====== SEZIONE DEL DOCUMENTO

Nel 1940 è richiamato in Aeronautica a Perugia. Dal 1941 fino alla fine del 1942 rimane a Milano, ufficiale superiore addetto alla scuola della Malpensa, ma non riesce a star fermo: nonostante dicesse di essere l’uomo che si vuol conservare incolume per la battaglia successiva, vuole partecipare e partecipa ad azioni di guerra. Nel gennaio 1943 è trasferito al comando bombardamento della Sardegna e al comando raggruppamento aerosiluranti. Chiede con insistenza al suo superiore gen. Sala di partecipare alle operazioni di guerra. Ottiene di partire in due missioni armate alturiere su mare aperto e a una missione notturna con siluro.

============
====== VOCI ELENCATE

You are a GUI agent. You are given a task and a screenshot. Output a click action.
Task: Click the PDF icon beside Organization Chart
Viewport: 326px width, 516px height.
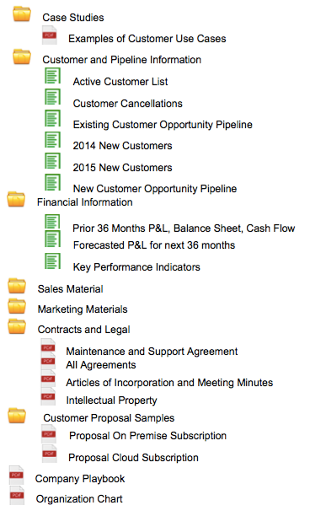click(x=17, y=496)
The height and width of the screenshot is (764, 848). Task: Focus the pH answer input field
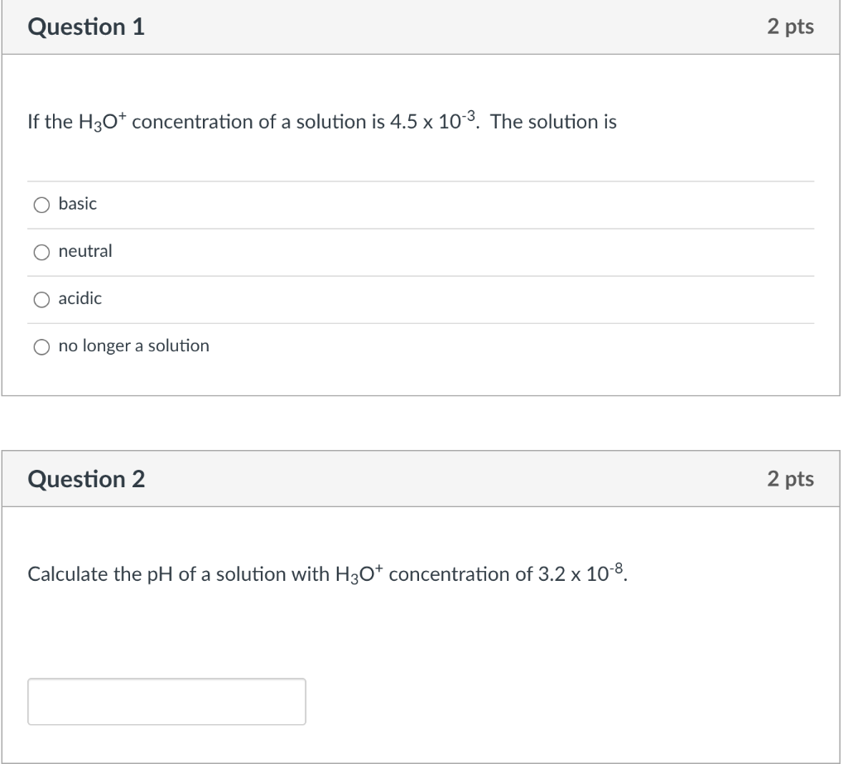tap(166, 702)
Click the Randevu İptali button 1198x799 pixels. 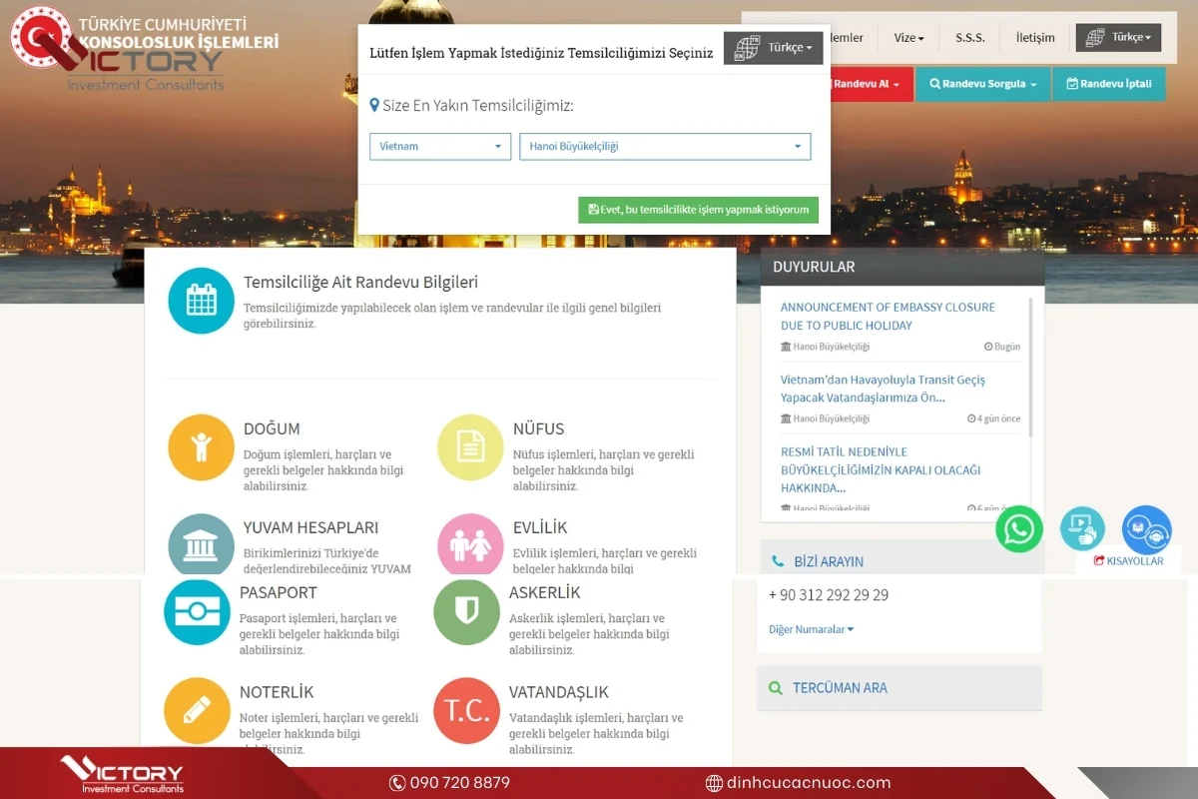[x=1108, y=84]
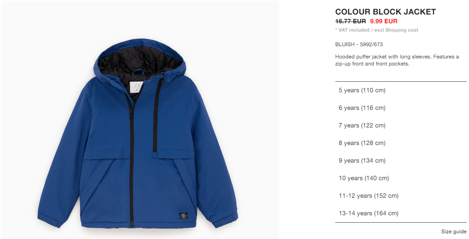The width and height of the screenshot is (469, 239).
Task: Select size 6 years (116 cm)
Action: [x=400, y=108]
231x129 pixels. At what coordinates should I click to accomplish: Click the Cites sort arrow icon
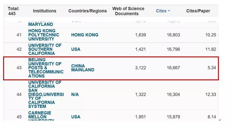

============

**PROBLEMA DA RISOLVERE**
Ricopia parola per parola l'intera sezione del documento. Le righe sono materiale separato.

**RISULTATO OTTENUTO**
Nel 1940 è richiamato in Aeronautica a Perugia. Dal 1941 fino alla fine del 1942 rimane a Milano, ufficiale superiore addetto alla scuola della Malpensa, ma non riesce a star fermo: nonostante dicesse di essere l’uomo che si vuol conservare incolume per la battaglia successiva, vuole partecipare e partecipa ad azioni di guerra. Nel gennaio 1943 è trasferito al comando bombardamento della Sardegna e al comando raggruppamento aerosiluranti. Chiede con insistenza al suo superiore gen. Sala di partecipare alle operazioni di guerra. Ottiene di partire in due missioni armate alturiere su mare aperto e a una missione notturna con siluro.